Third, the Biden administration could take decisive action aimed at reducing discrimination in the enforcement of immigration laws. The U.S. has acknowledged to the U.N. that “discrimination against immigrants” is one factor driving the “subtle and elusive” forms of discrimination that “persist in American society.” The administration can take immediate action to address those forms of discrimination by phasing out immigration detention — starting with immediately shuttering facilities where officials have repeatedly abused immigrants’ rights — and establishing a clear prohibition on the use of racial profiling in border or immigration enforcement.
Federal power should never be differentially applied by law enforcement based on actual or perceived race, ethnicity, religion, nationality or English proficiency, and the Biden administration has the power to operationalize that principle. At the state level, the Department of Justice could bring civil rights litigation to eliminate discriminatory local initiatives targeting immigrants, such as Texas’ Operation Lonestar. Finally, the administration could study immigration laws that must be repealed or reformed because they effectuate racial animus or have a discriminatory effect, as one federal judge has found in relation to the federal illegal reentry statute.
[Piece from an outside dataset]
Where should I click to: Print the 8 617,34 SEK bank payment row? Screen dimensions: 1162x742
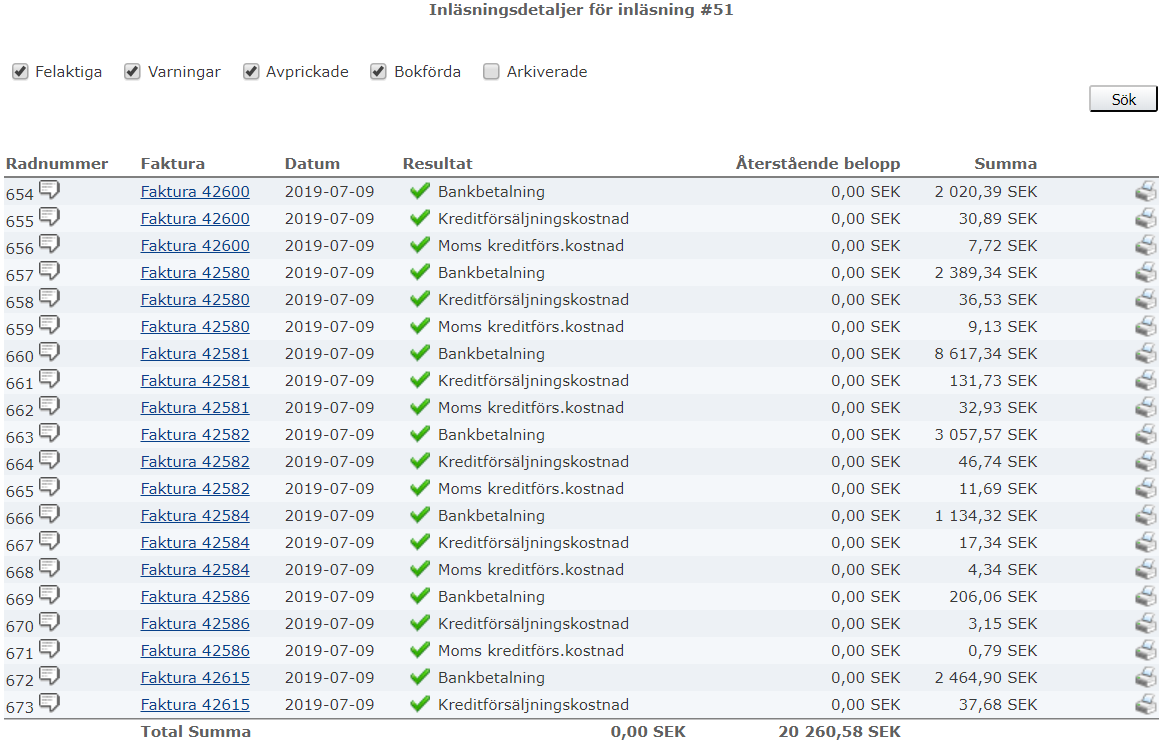click(1145, 354)
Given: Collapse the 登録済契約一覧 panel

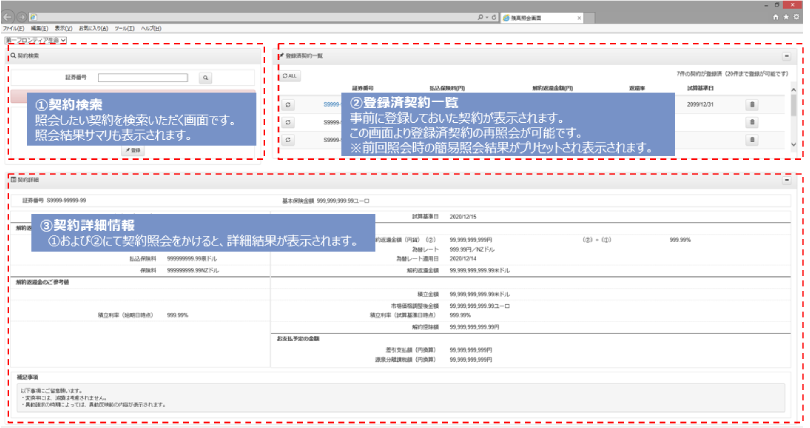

Actions like these would reduce racial disparities in immigration enforcement and help the U.S. live up to the commitment it made decades ago when it signed up to the treaty to protect migrants’ rights as human rights.
This is a special moment in the fight for racial justice in the U.S. On the heels of the Trump administration, which often framed its policies in explicitly racist or xenophobic terms and against the stark racial disparities in COVID’s toll, the public is especially conscious of the importance of valuing Black and brown lives degraded by systemic racism. The Biden administration has already signaled a willingness to take up the cause of eliminating discrimination by promoting racial equity.
Hearings this week in Geneva will show just how far the U.S. has to go. President Biden should take advantage of this singular opportunity to recognize the work that remains to be done — and to begin to do it.
Ian M. Kysel is an assistant clinical professor of Law at Cornell Law School. Anjana Malhotra is a senior attorney at the National Center for Law and Economic Justice. G. Alex Sinha is an Associate professor at the Maurice A. Deane School of Law at Hofstra University.